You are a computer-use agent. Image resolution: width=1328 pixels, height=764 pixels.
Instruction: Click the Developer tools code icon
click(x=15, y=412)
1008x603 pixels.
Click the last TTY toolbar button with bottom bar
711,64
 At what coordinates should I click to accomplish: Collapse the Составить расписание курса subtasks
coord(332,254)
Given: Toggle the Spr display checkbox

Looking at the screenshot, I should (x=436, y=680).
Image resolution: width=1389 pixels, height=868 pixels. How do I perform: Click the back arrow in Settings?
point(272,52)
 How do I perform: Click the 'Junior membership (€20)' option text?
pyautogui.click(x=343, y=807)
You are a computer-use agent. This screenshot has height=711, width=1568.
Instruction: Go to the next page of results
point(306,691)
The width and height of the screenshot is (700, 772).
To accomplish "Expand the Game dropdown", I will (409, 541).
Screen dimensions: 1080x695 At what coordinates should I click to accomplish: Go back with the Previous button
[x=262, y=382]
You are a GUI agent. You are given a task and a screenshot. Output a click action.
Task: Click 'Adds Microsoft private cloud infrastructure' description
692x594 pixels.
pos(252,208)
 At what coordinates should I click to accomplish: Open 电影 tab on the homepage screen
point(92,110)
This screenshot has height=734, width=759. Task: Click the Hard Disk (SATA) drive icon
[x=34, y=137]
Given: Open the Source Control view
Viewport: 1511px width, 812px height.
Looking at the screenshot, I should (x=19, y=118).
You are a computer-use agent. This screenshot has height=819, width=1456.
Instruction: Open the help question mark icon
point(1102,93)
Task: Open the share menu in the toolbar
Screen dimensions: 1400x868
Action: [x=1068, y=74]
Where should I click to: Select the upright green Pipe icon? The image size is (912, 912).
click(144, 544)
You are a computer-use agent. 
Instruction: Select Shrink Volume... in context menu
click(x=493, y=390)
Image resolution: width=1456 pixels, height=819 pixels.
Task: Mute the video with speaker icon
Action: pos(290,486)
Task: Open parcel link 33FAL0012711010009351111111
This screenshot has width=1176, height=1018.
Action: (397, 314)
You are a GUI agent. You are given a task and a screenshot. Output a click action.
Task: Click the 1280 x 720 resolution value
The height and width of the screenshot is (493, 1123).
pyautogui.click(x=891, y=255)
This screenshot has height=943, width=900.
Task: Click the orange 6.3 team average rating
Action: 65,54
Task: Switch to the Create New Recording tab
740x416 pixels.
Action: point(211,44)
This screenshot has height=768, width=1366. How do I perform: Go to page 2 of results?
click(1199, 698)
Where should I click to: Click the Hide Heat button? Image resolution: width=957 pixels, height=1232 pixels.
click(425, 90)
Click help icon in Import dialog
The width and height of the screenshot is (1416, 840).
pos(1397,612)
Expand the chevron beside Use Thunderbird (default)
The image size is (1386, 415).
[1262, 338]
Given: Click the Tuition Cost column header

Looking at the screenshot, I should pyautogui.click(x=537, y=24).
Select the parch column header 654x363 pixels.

########

§ Goal of the exercise
Could you convert all the rows above into a numbered list, leaving out the blank lines?

§ Reply to the exercise
1. You are a computer-use agent. Image resolution: width=1328 pixels, height=764 pixels.
2. Instruction: Click the Developer tools code icon
3. click(x=15, y=412)
4. 1008x603 pixels.
5. Click the last TTY toolbar button with bottom bar
6. 711,64
7.  At what coordinates should I click to accomplish: Collapse the Составить расписание курса subtasks
8. coord(332,254)
9. Given: Toggle the Spr display checkbox
10. Looking at the screenshot, I should (x=436, y=680).
11. Image resolution: width=1389 pixels, height=868 pixels. How do I perform: Click the back arrow in Settings?
12. point(272,52)
13.  How do I perform: Click the 'Junior membership (€20)' option text?
14. pyautogui.click(x=343, y=807)
15. You are a computer-use agent. This screenshot has height=711, width=1568.
16. Instruction: Go to the next page of results
17. point(306,691)
18. The width and height of the screenshot is (700, 772).
19. To accomplish "Expand the Game dropdown", I will (409, 541).
20. Screen dimensions: 1080x695 At what coordinates should I click to accomplish: Go back with the Previous button
21. [x=262, y=382]
22. You are a GUI agent. You are given a task and a screenshot. Output a click action.
23. Task: Click 'Adds Microsoft private cloud infrastructure' description
24. 692x594 pixels.
25. pos(252,208)
26.  At what coordinates should I click to accomplish: Open 电影 tab on the homepage screen
27. point(92,110)
28. This screenshot has height=734, width=759. Task: Click the Hard Disk (SATA) drive icon
29. [x=34, y=137]
30. Given: Open the Source Control view
31. Viewport: 1511px width, 812px height.
32. Looking at the screenshot, I should (x=19, y=118).
33. You are a computer-use agent. This screenshot has height=819, width=1456.
34. Instruction: Open the help question mark icon
35. point(1102,93)
36. Task: Open the share menu in the toolbar
37. Screen dimensions: 1400x868
38. Action: [x=1068, y=74]
39. Where should I click to: Select the upright green Pipe icon? The image size is (912, 912).
40. click(144, 544)
41. You are a computer-use agent. 
42. Instruction: Select Shrink Volume... in context menu
43. click(x=493, y=390)
44. Image resolution: width=1456 pixels, height=819 pixels.
45. Task: Mute the video with speaker icon
46. Action: pos(290,486)
47. Task: Open parcel link 33FAL0012711010009351111111
48. This screenshot has width=1176, height=1018.
49. Action: (397, 314)
50. You are a GUI agent. You are given a task and a screenshot. Output a click action.
51. Task: Click the 1280 x 720 resolution value
52. The height and width of the screenshot is (493, 1123).
53. pyautogui.click(x=891, y=255)
54. This screenshot has height=943, width=900.
55. Task: Click the orange 6.3 team average rating
56. Action: 65,54
57. Task: Switch to the Create New Recording tab
58. 740x416 pixels.
59. Action: point(211,44)
60. This screenshot has height=768, width=1366. How do I perform: Go to page 2 of results?
61. click(1199, 698)
62. Where should I click to: Click the Hide Heat button? Image resolution: width=957 pixels, height=1232 pixels.
63. click(425, 90)
64. Click help icon in Import dialog
65. The width and height of the screenshot is (1416, 840).
66. pos(1397,612)
67. Expand the chevron beside Use Thunderbird (default)
68. The image size is (1386, 415).
69. [1262, 338]
70. Given: Click the Tuition Cost column header
71. Looking at the screenshot, I should pyautogui.click(x=537, y=24).
72. Select the parch column header 654x363 pixels.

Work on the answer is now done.